*What you will do:*
1. In the article on Marsha Blackburn's convention speech, rewrite the paragraph that begins "Blackburn, 68, was elected" more briefly while keeping its main facts.
2. Copy the passage from the article on Marsha Blackburn's convention speech word for word, starting with "Tennessee Sen. Marsha" and going on through "service in WWII.".
3. Give what follows the last sentence of the article on Marsha Blackburn's convention speech, continuing it from where it stops.

*Extracted text:*

>>>

Tennessee Sen. Marsha Blackburn accused Democrats of trying to “cancel” the nation’s law enforcement and armed services during her 2020 Republican National Convention speech on Wednesday evening.
The GOP lawmaker railed against the “defund the police” movement on the conventions’ third night — themed “Nation of Heroes” amid a historic reckoning on race and law enforcement in the United States.
“Leftists try to turn them into villains. They try to ‘cancel’ them. But I’m here to tell you that these heroes can’t be canceled,” Blackburn said, noting her own father’s service in WWII.
“I’m reminded of him whenever I see compassion and selflessness in others — when I see law enforcement officers put their lives on the line every single day to keep our communities safe, in spite of the hatred thrown at them.”
Blackburn, 68, was elected to the US Senate last year after scoring a major endorsement from Trump who held a rally in Nashville to boost the then-Tennessee congresswoman.
Her remarks come at the Democratic Party wrestles with whether to support taking money away from police departments across the country.

<<<

*Data under study:*
>>>

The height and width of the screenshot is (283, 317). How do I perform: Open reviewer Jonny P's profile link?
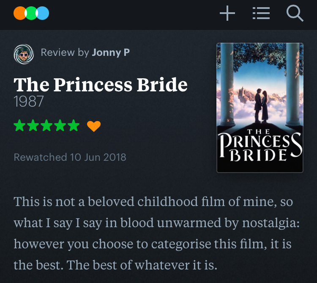111,52
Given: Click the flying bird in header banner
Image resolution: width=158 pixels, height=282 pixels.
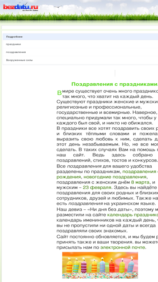Looking at the screenshot, I should click(x=58, y=7).
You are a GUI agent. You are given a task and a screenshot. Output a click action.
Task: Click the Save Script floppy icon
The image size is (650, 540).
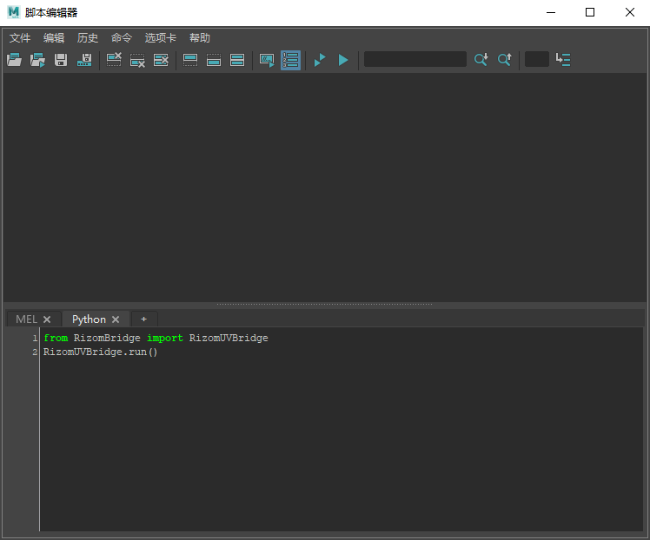point(61,60)
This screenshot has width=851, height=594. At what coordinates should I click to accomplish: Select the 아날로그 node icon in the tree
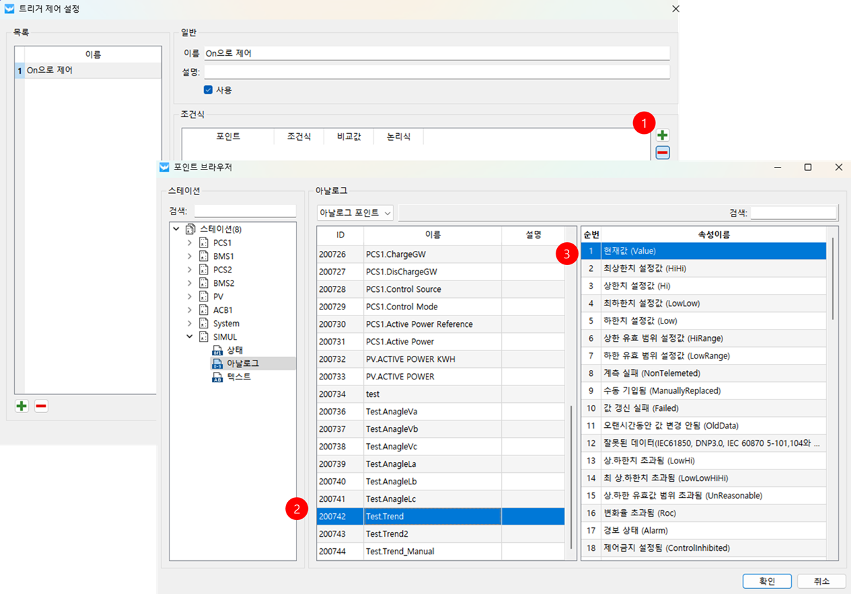click(217, 364)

<<<

*Activity answers:*
1. Blackburn, 68, won her US Senate seat last year after Trump endorsed her and held a Nashville rally for the then-Tennessee congresswoman.

2.
Tennessee Sen. Marsha Blackburn accused Democrats of trying to “cancel” the nation’s law enforcement and armed services during her 2020 Republican National Convention speech on Wednesday evening.
The GOP lawmaker railed against the “defund the police” movement on the conventions’ third night — themed “Nation of Heroes” amid a historic reckoning on race and law enforcement in the United States.
“Leftists try to turn them into villains. They try to ‘cancel’ them. But I’m here to tell you that these heroes can’t be canceled,” Blackburn said, noting her own father’s service in WWII.

3.
“As hard as Democrats try, they can’t cancel our heroes. They can’t contest their bravery, and they can’t dismiss the powerful sense of service that lives deep in their souls,” she continued.
“So they tried to defund them, our military, our police, even ICE, to take away their tools to keep us safe.”
“Joe Biden, Kamala Harris and their radical allies try to destroy these heroes, because if there are no heroes to inspire us, government can control us,” she claimed.
Taylor Swift infamously called Blackburn “Trump in a wig” in her documentary “Miss Americana” released earlier this year and was seen crying in one scene over Blackburn’s lead in the Senate race in her southern home state.
Someone who describes herself as a “hardcore, card-carrying Tennessee conservative,” Blackburn has voted in favor of banning abortion and funding for Planned Parenthood and has emerged as a major China hawk alongside GOP Sen. Tom Cotton.
At the height of the coronavirus crisis in March, Blackburn urged the US to end its over-reliance on “madmen in Beijing” for crucial pharmaceutical drugs and called for an increase in domestic production of drugs like antibiotics.